Bamako (Mali), 27-29 janvier 2006

L’an 2006, les 27, 28 et 29 janvier se sont déroulées à Bamako (Mali) les cinquièmes consultations régionales des organisations paysannes, des Organisations non gouvernementales et autres composantes de la société civile d’Afrique. Ces consultations sont un mécanisme de concertation permettant:

i) aux organisations de la société civile, réunies au sein du Comité international de planification (CIP), de suivre la mise en œuvre des orientations du Sommet mondial de l’alimentation: cinq ans après.

ii) à la FAO de prendre en compte leurs points de vue dans les débats et les décisions en matière de développement rural et de lutte contre la faim.

Les participants à la rencontre se sont félicités de l’ambiance fraternelle et des facilités mises à leur disposition par le gouvernement du Mali, la FAO, le Comité international de planification et la Coopération italienne. Ils remercient, la Coordination nationale des organisations paysannes (CNOP) du Mali et le Réseau d’organisations paysannes et des producteurs agricoles de l’Afrique de l’Ouest (ROPPA) qui n’ont ménagé aucun effort dans l’organisation de la rencontre.

Les objectifs de ces cinquièmes consultations étaient de préparer la participation des organisations paysannes et autres composantes de la société civile à la vingt-quatrième Conférence régionale de la FAO pour y faire part de leurs vision et propositions quant aux voies à emprunter pour éradiquer la faim et la pauvreté tout en assurant un développement agricole durable en Afrique.

Les thèmes mis en débats sont relatifs à la problématique foncière, la lutte contre la pauvreté et la souveraineté alimentaire ainsi que les relations entre la FAO et la société civile. Les participants ont eu à analyser chacun de ces points, à prendre des engagements et formuler des recommandations à l’endroit de la FAO et des gouvernements.

Problématique foncière et réformes agraires en Afrique

La terre et les ressources naturelles constituent la base des systèmes de production des exploitations familiales. Malheureusement, nous assistons à une précarisation de leur sécurité foncière. Cette précarité est à l’origine des difficultés d’une grande majorité des populations africaines à accéder durablement à une alimentation suffisante et saine. Elle résulte, entre autres:

- des politiques foncières méconnaissant les droits coutumiers,

- de la propension de certains gouvernements à favoriser l’installation de multinationales ou de l’agrobusiness,

- de l’expansion des villes,

- de la marginalisation de certains groupes sociaux (les petits producteurs, les femmes, les jeunes, les pasteurs et les migrants),

- des systèmes injustes d’expropriation.

La situation devient de plus en plus intenable dans de nombreuses localités et pour une frange de plus en plus importante de la population. C’est pour cela que nous assistons à des conflits fonciers, de plus en plus fréquents, entre différents groupes d’utilisateurs des ressources naturelles ou même entre ces utilisateurs et l’État, affectant ainsi de manière significative la paix sociale.

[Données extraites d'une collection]
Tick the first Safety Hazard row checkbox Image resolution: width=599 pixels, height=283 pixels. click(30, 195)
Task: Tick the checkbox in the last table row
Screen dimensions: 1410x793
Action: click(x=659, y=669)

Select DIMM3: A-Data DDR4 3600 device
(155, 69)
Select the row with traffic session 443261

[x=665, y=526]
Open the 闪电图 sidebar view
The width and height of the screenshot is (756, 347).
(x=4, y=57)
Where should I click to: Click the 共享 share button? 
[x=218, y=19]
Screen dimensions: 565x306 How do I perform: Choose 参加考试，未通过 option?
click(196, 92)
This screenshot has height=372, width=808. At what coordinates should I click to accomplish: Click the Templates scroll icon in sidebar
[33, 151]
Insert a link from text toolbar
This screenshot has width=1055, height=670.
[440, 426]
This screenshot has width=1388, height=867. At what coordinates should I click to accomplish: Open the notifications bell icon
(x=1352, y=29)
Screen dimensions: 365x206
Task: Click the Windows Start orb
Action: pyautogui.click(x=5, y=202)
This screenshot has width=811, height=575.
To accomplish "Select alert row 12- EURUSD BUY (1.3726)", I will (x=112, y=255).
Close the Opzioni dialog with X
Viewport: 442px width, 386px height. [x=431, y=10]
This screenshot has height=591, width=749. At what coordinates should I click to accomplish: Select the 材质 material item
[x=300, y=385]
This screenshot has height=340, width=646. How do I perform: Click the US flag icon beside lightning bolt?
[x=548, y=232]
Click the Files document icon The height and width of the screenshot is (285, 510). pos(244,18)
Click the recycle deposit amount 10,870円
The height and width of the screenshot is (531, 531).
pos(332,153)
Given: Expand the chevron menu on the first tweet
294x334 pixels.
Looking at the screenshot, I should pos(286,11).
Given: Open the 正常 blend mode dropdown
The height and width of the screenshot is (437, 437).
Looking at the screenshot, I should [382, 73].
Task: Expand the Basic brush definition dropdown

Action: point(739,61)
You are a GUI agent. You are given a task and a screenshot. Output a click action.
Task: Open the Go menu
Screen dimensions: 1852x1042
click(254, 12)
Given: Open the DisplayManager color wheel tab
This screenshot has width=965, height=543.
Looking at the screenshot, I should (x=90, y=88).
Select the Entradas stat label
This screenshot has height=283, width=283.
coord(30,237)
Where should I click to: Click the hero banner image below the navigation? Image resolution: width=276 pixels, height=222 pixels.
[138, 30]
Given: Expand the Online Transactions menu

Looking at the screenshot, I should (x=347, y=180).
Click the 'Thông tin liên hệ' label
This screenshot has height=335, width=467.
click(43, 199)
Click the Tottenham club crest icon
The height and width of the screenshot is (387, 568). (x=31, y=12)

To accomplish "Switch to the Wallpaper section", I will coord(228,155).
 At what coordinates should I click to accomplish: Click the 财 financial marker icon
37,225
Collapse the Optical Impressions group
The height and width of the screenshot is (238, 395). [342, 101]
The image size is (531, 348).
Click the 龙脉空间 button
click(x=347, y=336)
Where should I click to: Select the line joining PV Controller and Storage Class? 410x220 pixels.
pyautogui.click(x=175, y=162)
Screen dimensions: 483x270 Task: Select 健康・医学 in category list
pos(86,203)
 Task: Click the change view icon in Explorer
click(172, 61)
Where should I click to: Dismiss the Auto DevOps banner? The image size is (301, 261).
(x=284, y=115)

■ CONSIGNES:
1. Pour chacune des affirmations suivantes, indiquez si elle concorde avec le texte sur les consultations de Bamako : répondez par oui ou par non, en citant les mots décisifs du texte. (a) La rencontre de Bamako constituait les quatrièmes consultations régionales. (b) La rencontre visait à préparer la participation de la société civile à la vingt-quatrième Conférence régionale de la FAO. (c) L'expansion des villes figure parmi les causes de la précarité foncière.
2. Poursuivez le texte sur les consultations de Bamako à la suite de sa dernière phrase.

■ RÉPONSES PAR CONSIGNE:
1.
(a) Non : « les cinquièmes consultations régionales »
(b) Oui : « préparer la participation des organisations paysannes et autres composantes de la société civile à la vingt-quatrième Conférence régionale de la FAO »
(c) Oui : « de l’expansion des villes »

2.
Ce constat a amené les participants aux cinquièmes Consultations de proposer une véritable refondation des systèmes fonciers en Afrique; ce qui ne peut se faire sans un courage politique des gouvernants et un engagement ferme des organisations paysannes et de la société civile à défendre les droits des producteurs.

Pour les participants, la question foncière est objet à controverse depuis que la libéralisation et la globalisation sont devenues le dogme du développement économique et social en Afrique. C’est pour cela que les réformes foncières et agraires doivent se faire dans un esprit d’équité, de manière à ce que les exploitations familiales et les groupes marginalisés puissent jouir durablement de leurs droits et investir pour moderniser leurs outils de production.

Les organisations paysannes et les autres acteurs de la société civile doivent se mobiliser pour défendre leurs perceptions des réformes foncières à mener. Ils doivent à cet effet être informés et formés à mieux reconnaître et défendre leurs droits.

Les politiques foncières doivent reposer sur des législations nouvelles intégrant les droits coutumiers et les pratiques sociales non discriminatoires à l’égard des femmes, des jeunes, des migrants et des groupes socialement discriminés. Elles doivent également proposer des systèmes de gestion de conflits plus efficients prenant en compte les instances et les mécanismes de règlements locaux.

Ces politiques et législations doivent être élaborées à travers une approche participative et effectivement responsabilisante pour les organisations paysannes de manière à ce qu’elles aient leur propre cadre de réflexion et de concertation sur ces questions.

Lutte contre la faim et Alliance internationale

Selon les informations données par la FAO, la faim connaît un léger fléchissement partout dans le monde, sauf en Afrique subsaharienne. Chaque année, ce sont de millions de personnes qui s’ajoutent à la cohorte de celles qui vivent avec moins d’un dollar par jour et qui souffrent de la faim et de la malnutrition. C’est une des violations les plus graves des droits de l’homme !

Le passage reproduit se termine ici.